@Seggan It's really easy to show you can do something quickly, but good luck proving there's absolutely no way to do that. Even though our experience would strongly indicate P != NP, we just don't have a way to prove that.
@Seggan Pi provably never ends, but there's no proof that it never repeats. For all we know, after 10↑↑↑↑↑↑10 digits, pi just repeats 1212121212 forever. It's very, very likely that it never does repeat, but there's no proof to that effect.
$\pi$ Pi
Pi is an infinite, nonrepeating $($sic$)$ decimal - meaning that
every possible number combination exists somewhere in pi. Converted
into ASCII text, somewhere in that infinite string of digits is the
name of every person you will ever love, the date, time and manner
of your death, and...
There are some conjectures that there are no proofs for and which no one even knows how to start finding a proof (except proof by counterexample using brute force, which is impractical), like a Fermat prime larger than 65537.

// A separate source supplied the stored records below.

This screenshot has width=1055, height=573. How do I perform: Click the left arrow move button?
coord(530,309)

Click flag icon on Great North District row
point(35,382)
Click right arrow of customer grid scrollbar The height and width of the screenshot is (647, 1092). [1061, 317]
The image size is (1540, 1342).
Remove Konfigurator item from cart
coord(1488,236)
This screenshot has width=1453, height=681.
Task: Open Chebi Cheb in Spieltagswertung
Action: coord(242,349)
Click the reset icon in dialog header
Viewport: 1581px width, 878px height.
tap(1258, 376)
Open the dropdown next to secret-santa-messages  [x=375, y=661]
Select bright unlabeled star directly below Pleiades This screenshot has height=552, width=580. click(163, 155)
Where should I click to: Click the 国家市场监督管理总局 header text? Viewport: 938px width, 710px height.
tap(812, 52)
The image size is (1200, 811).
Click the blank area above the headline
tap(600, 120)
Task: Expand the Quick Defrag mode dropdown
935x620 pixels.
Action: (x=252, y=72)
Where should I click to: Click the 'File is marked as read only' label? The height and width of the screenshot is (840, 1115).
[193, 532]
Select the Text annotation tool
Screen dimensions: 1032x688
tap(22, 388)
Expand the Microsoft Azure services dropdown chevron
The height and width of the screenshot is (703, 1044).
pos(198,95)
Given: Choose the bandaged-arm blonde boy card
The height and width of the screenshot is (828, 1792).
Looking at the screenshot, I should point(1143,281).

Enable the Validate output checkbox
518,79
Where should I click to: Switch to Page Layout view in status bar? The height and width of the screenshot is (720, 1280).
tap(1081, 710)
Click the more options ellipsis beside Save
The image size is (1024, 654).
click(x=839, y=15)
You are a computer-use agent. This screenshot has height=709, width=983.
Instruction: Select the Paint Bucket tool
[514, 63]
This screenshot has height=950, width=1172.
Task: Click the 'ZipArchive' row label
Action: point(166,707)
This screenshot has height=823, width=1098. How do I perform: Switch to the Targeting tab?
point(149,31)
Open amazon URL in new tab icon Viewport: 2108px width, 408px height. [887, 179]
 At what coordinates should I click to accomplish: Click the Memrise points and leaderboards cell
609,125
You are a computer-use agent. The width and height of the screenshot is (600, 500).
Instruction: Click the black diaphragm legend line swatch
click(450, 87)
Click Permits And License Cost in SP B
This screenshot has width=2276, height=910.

If something shows that "if A, then either X, Y, Z", then all you have to do is brute force proofs for "if A, then X", "if A, then Y" and "if A, then Z", which can limit your search field
Yeah, I was just saying that not all numbers are found by brute force, not that you can't use brute force for proofs.
E.g. take a random number 3714147959877322721152051393610902386023347521548091461027631636332873169214. I'd bet my life that no one has ever come up with this number, but I didn't have to search for it randomly until I found it. I came up with it on the fly (well, my computer did).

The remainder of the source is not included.